Records shown: Begin

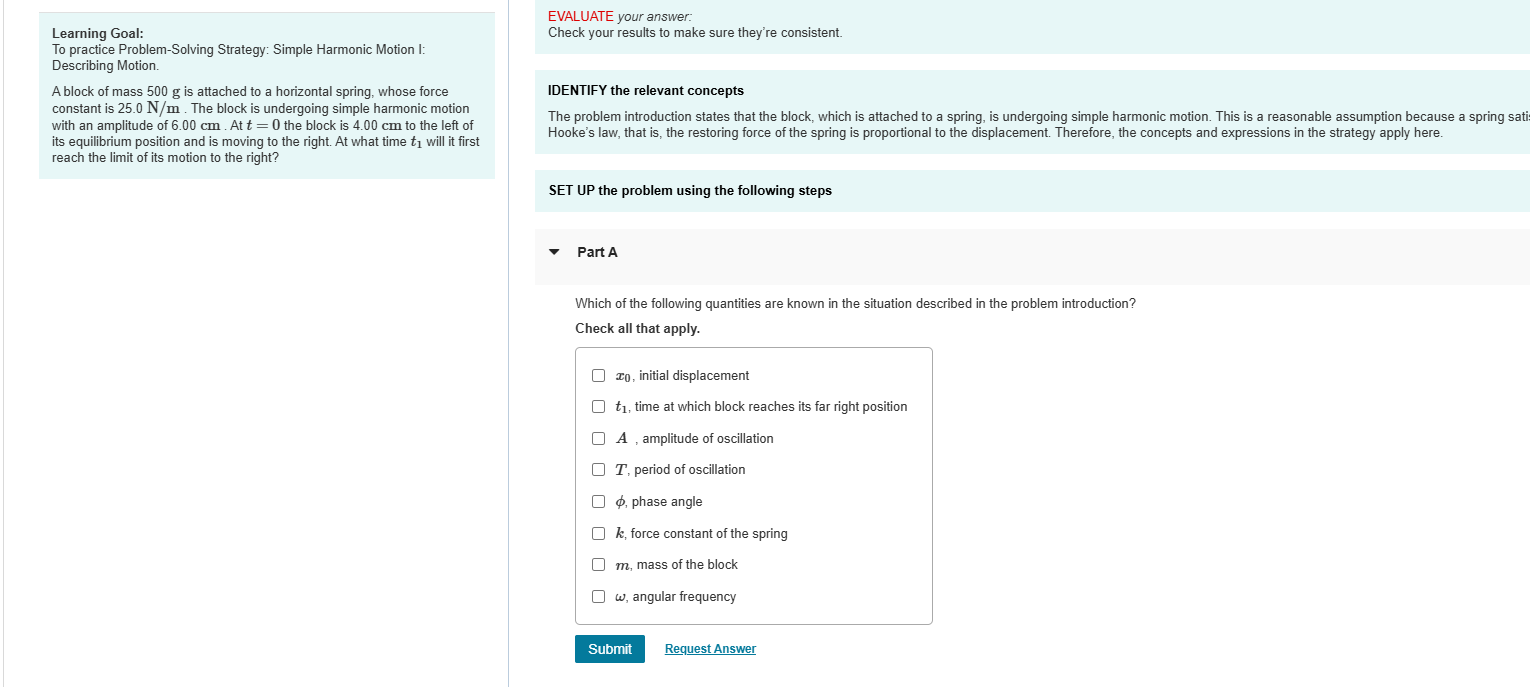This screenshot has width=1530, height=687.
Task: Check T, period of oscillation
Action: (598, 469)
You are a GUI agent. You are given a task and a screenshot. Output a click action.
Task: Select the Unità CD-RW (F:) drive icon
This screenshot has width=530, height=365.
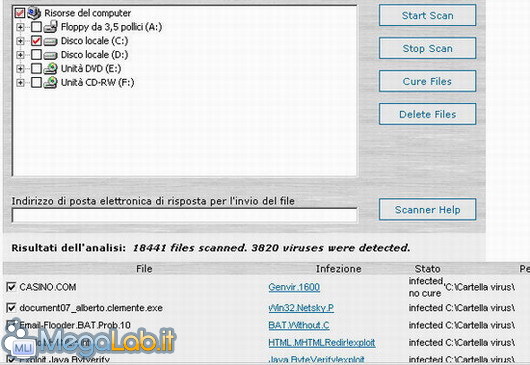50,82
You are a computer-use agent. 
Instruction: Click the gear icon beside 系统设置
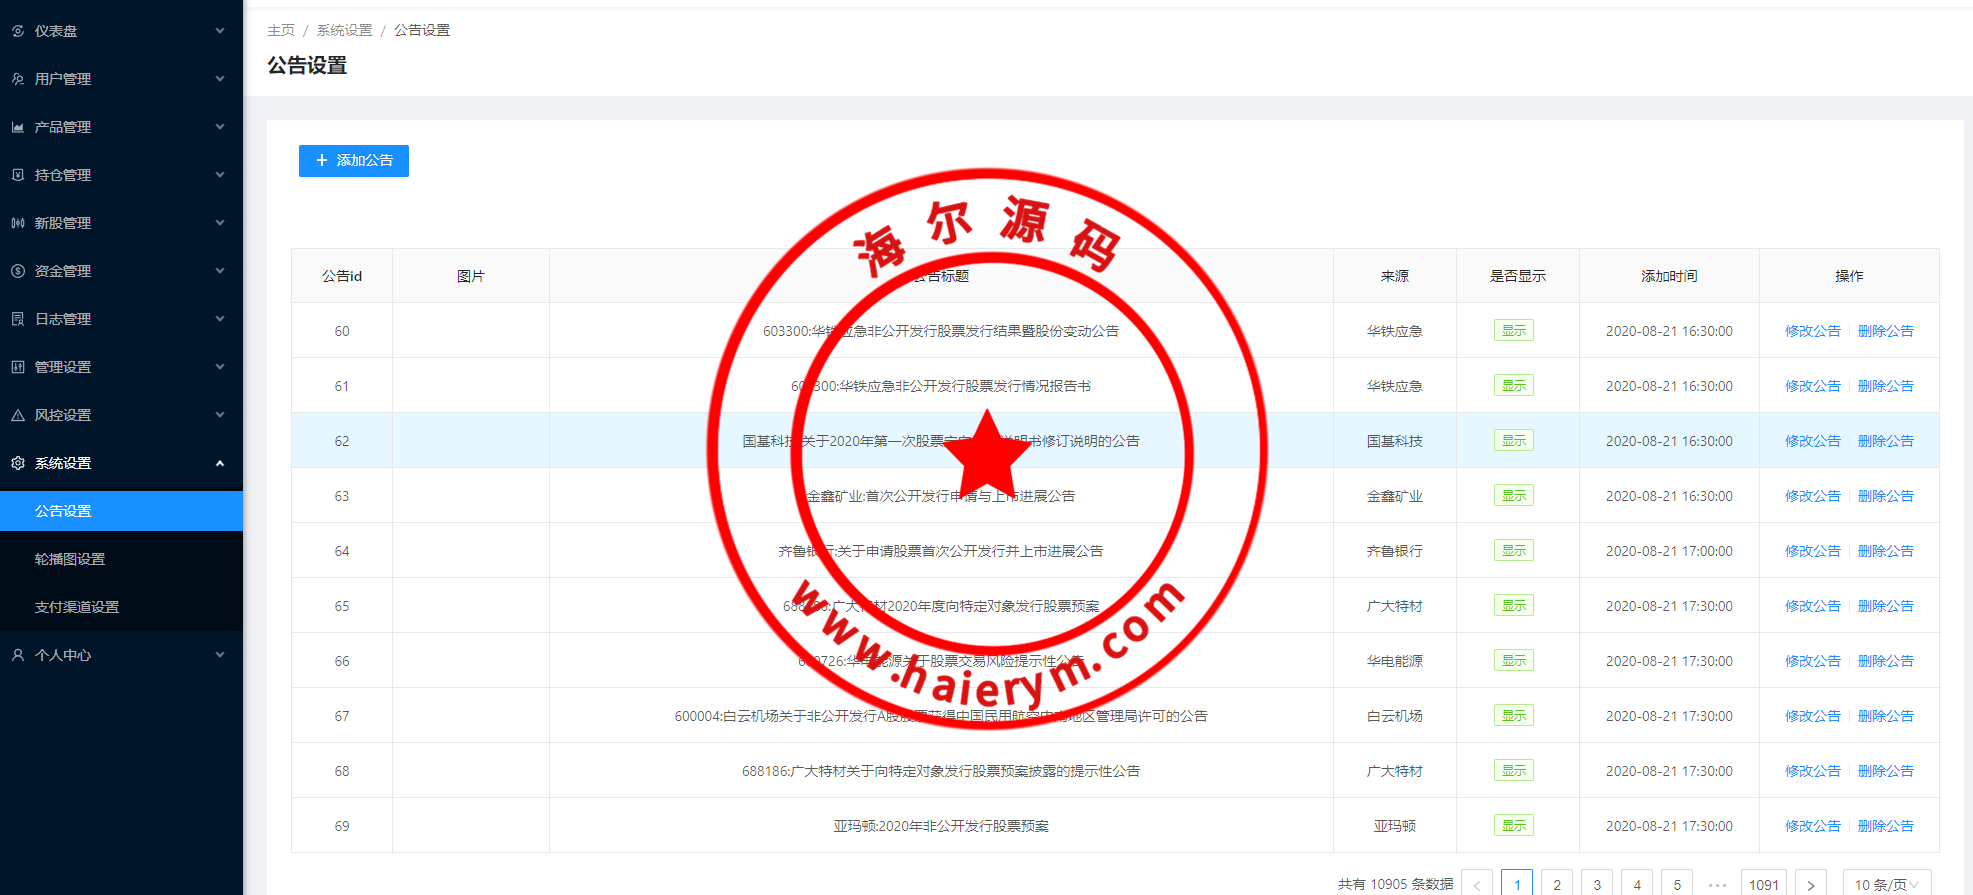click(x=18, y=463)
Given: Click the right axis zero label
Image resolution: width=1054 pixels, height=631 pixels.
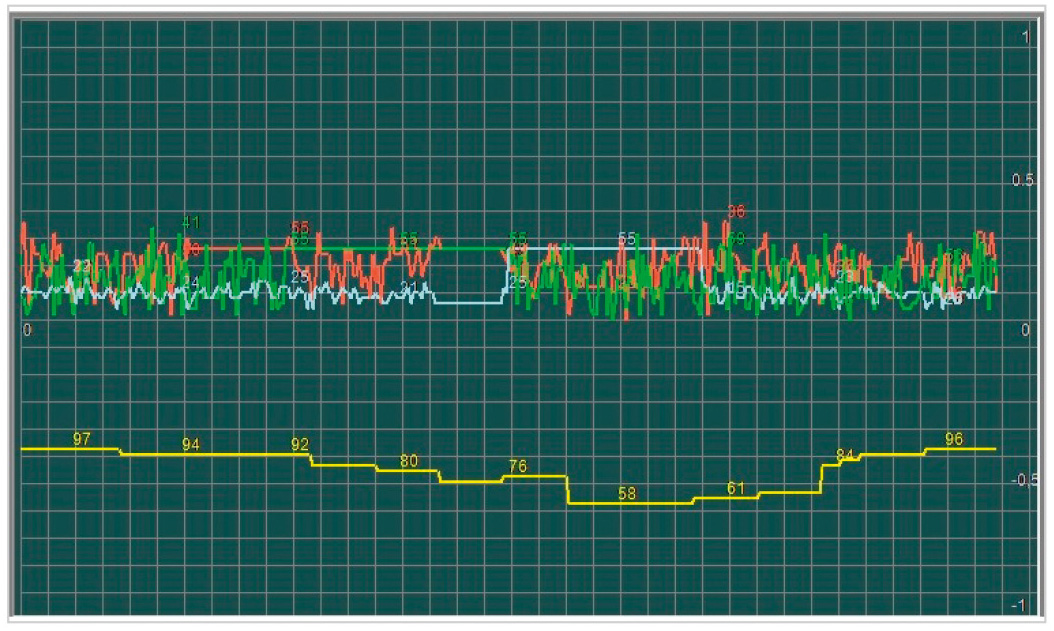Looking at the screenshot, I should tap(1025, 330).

Records shown: End

● **Required work**
When you come to the line containing "Task: Select the Unità CD-RW (F:) drive icon" in the records above, repeat that line and all lines after it exactly, but not the pictures.

● **Solution**
Task: Select the Unità CD-RW (F:) drive icon
This screenshot has width=530, height=365.
50,82
You are a computer-use agent. 
Instruction: Click the gear icon beside 系统设置
click(x=18, y=463)
Given: Click the right axis zero label
Image resolution: width=1054 pixels, height=631 pixels.
Looking at the screenshot, I should tap(1025, 330).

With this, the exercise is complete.